Senator McCain has gone off the deep end, as has every senator who votes to pass this bill with the described provision.
Don’t shoot the messenger, Rod. I for one should expect every American worthy of that label to thank Sen. Paul for speaking up against this provision, and I would go so far as to charge every senator who doesn’t join him with incipient violation of their oath of office. It is on its face unconstitutional, the Posse Comitatus act notwithstanding.
It bypasses both the commander-in-chief as the representative of civilian control of the military, and violates every core protection of US justice.
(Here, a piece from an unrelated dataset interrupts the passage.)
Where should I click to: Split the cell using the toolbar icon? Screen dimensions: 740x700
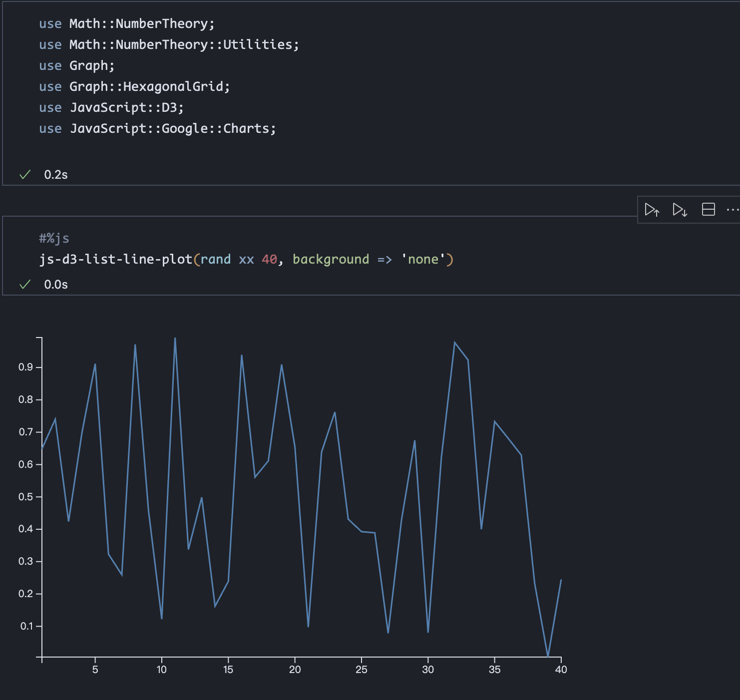point(708,210)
Rod, if the ACLU doesn’t attack it immediately upon passage, but especially if Obama fails to veto it, then you have lived to see the death of the American republic.
I intend not one whit of hyperbole. Not one.
Maybe I’m overreacting on this…
Nope, you are right on target. This is exactly the sort of thing the Bill of Rights was designed to protect US citizens against.
Maybe someone should introduce an amendment saying that those detained will be mandated to purchase health insurance.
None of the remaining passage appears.